Estamos releyendo por estas horas un libro de Zygmunt Bauman, titulado “Modernidad y holocausto”. Ese autor despliega un trabajo descomunal, en el esfuerzo de explicar que la Modernidad y su ideal de progreso y desarrollo también ha sido la responsable de engendrar holocaustos y genocidios. Bauman sostiene que las condiciones de posibilidad están dadas cuando se encuentran una serie de factores. Niveles enormes de desamparo, incertidumbre y temor, son el suelo fértil. Sin embargo, un genocidio de magnitudes como la que ha tenido el holocausto o la última dictadura cívico-eclesiástico-militar en nuestro país, responden, ocurren gracias a un plan fríamente armado, y fríamente ejecutado. No se trata únicamente de un plan de destrucción. También es un plan de creación, de creación de medios, tecnologías y mecanismos para llevarlo a cabo. No es locura ni inteligencia artificial sino inteligencia y cordura humana, lúcida, orientada en tiempo y espacio y no afectada por delirios ni alucinaciones. Bauman lo compara a la creación necesaria para que exista un jardín, hay que eliminar las hierbas malas y las plagas indeseables, para que un determinado orden social florezca y perdure: o en nombre de una raza superior, o se tratará de erradicar el terrorismo, de protegernos de la subversión. O de “extirpar un cáncer”. Puede asumir variadas formas y nobles justificaciones, pero siempre hay un plan fascista, incluso cuando se lo vista con ropajes negacionistas.

Milei y Villarroel tienen un plan y no están solos. Los dinosaurios no han desaparecido, aunque no los veamos, aunque algunos hayan muerto encarcelados y juzgados y otros sigan viviendo aún. No están solos.

La crueldad es una potencialidad humana común a todos nosotros. La crueldad de participar y de consentir, también la crueldad de la indiferencia.

No somos locos versus normales, ni buenos contra los malvados, ni los que amamos y los que odian. Tampoco amamos a quienes nos odian, ni necesitamos amarlos para no querer erradicarlos o borrarlos del mapa. No será ningún odio ni ninguna locura lo que esgrimamos para des-humanizarlos. Son tan humanos y mortales como nosotros, la misma materia humana nos ha conformado. Sin embargo, hay sí una fundamental diferencia: no hacemos lo mismo con nuestros amores y con nuestros odios. No hacemos lo mismo con nuestras potenciales crueldades. No nos va a salvar el amor sino el trabajo ético que enlaza nuestros sentimientos siempre conflictivos, al otro. A los otros.
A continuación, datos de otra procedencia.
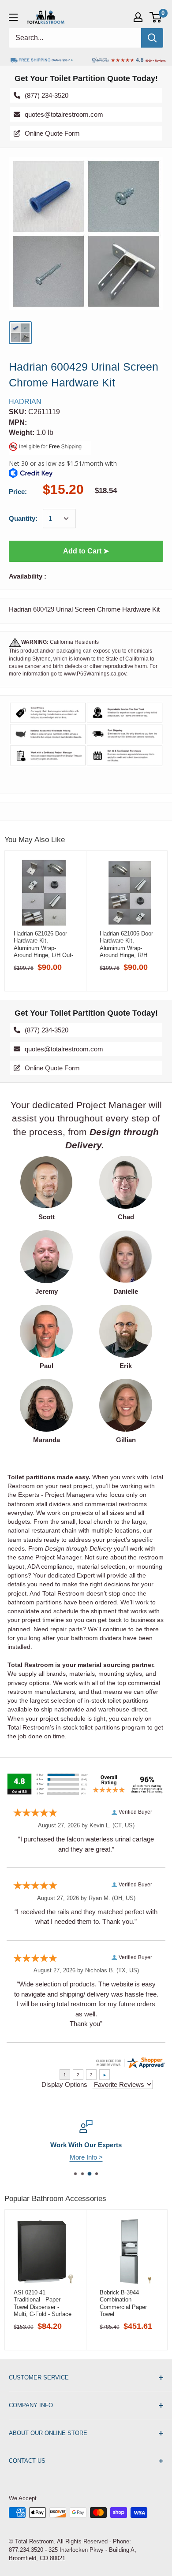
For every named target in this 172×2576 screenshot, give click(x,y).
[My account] (138, 17)
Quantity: (23, 518)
La sociedad argentina entera se debate ahora entre el Nunca más y el Otra vez es posible. La desesperanza y la esperanza, el amor y el odio nos mueven, nuestros locos y genuinos sueños, nuestras utopías, también el compromiso, las batallas que queremos dar, los límites que no estamos dispuestos a perder ni a cruzar ninguna nueva vez, ni ayer, ni hoy ni mañana.

Lila María Feldman y Ana Berezin y son psicoanalistas.